▶ **What you have to do**:
Continue the blog entries about getting ready for an Appalachian Trail hike, starting right after the last sentence shown.

── Excerpt provided

New Year's Resolution: Do one thing each day to prepare for my hike. I'm gonna do it this time. I can feel it.
Saturday, March 15, 2008
I'm committing: Although I don't have an exact date down, this is the middle of March, and one year from now (or two weeks from now, like April Fool's Day) I expect to plant my first step on the Appalachian Trail.
Planning starts now, and includes making sure my mother will be taken care of, not 24/7 but just someone checking in every day and doing little things for her. I don't know why I consider this more of an absolute for my hiking than I do for traveling to heaven-knows-where with Steve. Some kind of guilt trip, I guess. Gotta get rid of that. It's weight I don't need in my pack.
I'll miss Sarah's first birthday but she won't know. I don't mind that, myself. I don't want to miss her ACTUAL birthday, which is the reason I'm not hiking this year.
The most popular starting dates are today, the Ides of March; St. Patrick's Day; and April Fool's Day. On any of those dates, I'd probably find a trip-long hiking companion within the first day. But on any day between the middle of March and the middle of April, about 30 people start. I won't be alone or wanting for comrades.
Surprisingly, the one thing I'm *not* committing to is hiking all the way to Maine. Six months is a long time to live in the woods. A little less than 3 months would get me to Harper's Ferry, WV, and from there I could hike home, if Steve is staying again 20 miles away in Winchester, VA; if he's back at Deep Creek in Maryland, it would be a 2-hour drive to come pick me up; or I might decide to keep going. Or take a break and go home for a few days (maybe for Sarah's birthday?) and then keep going.
This plan has been on hold for so long, I hardly remember how to start planning it, even though I was so close last fall to leaving....well.... right about now.
Thursday, March 13, 2008
I have been biking to work just on the 3 days a week that Steve works at the RV place. Just having him not come pick me up will save about 35 miles a day on the truck... wear and tear, plus 2-3 gallons of diesel fuel, $3.95/gallon nowadays around here.
And if I bike both ways on the two days I took the truck... it comes out about the same, 32 miles a day.
It's free. It's green. It's also at jump to at least twice the biking I've been doing. That's the fly in the oatmeal. Maybe I should work up to it -- bike there and then, every other, day, have Steve come get me as before, maybe for the first week.
Especially since I've never fully recovered from that bug I had before the marathon. I'll think I'm well again for a few days and then I'm coughing again. Right now I'm in a "coughing" phase. But I feel better after I bike, so it must be opening up my airways. Another saving.... cheaper than Albuterol.
Saturday, March 08, 2008
We took our truck to get service: new tires, alignment, and transmission flush. Appointment at 9:00a.m. We were right on time. Pick-up time estimate was noon.
We only have the one vehicle, but figured we could easily kill 3 hours. We ate breakfast at the neighboring McDonald's. Went to Radio Shack, bought an aircard, WHOOPEE, monthly charge but at least we're on the internet again!! After much discussion about said card and various per-month plans at various costs for various numbers of megabytes (or whatever they are), plus looking at cameras (I can never resist,) we had only an hour or so left till the truck should be done, so we hit the grocery store for weekly shopping.

────
── Material shown

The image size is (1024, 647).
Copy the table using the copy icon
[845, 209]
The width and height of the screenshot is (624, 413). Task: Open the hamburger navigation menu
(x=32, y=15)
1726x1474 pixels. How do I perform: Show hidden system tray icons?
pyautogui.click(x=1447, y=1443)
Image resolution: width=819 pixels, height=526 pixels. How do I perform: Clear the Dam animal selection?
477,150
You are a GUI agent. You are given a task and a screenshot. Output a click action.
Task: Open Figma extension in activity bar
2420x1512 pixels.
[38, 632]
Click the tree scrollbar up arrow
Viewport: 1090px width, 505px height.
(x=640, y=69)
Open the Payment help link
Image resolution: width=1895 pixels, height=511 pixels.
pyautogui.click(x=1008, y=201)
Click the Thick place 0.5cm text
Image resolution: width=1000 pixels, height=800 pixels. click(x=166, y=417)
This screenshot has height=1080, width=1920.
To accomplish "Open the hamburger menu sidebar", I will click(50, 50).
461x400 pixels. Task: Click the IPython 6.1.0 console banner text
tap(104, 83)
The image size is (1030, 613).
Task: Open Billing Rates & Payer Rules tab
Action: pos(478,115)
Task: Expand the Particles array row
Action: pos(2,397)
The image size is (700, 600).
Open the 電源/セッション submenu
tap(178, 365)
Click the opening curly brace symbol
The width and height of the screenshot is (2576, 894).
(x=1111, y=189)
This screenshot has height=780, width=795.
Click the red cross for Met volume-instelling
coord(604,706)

────

▶ **Answer to this problem**:
At 12:30, the truck place called and said it would be about another half hour.
Half an hour later, Steve went to get the truck while I went through the checkout line. I took my cart out front and waited.
And waited. I sat on the curb.
And waited. I sat on some bags of water-softener salt.
And waited. I put one foot on the cart and leaned on the handlebar with my elbows.
I'd forgotten my cell phone, so I couldn't call to find out what was happening. After about an hour, I wheeled my cart of paid-for groceries over to the truck place. Steve was there waiting. Apparently something had broken or otherwise gone wrong and they needed a part they'd had to send out for from a branch facility. However, it had been procured and progress was in progress.
There was no place to sit down at the truck place, and the truck wasn't available to load groceries into, so I wheeled the cart back to the supermarket.
And I waited.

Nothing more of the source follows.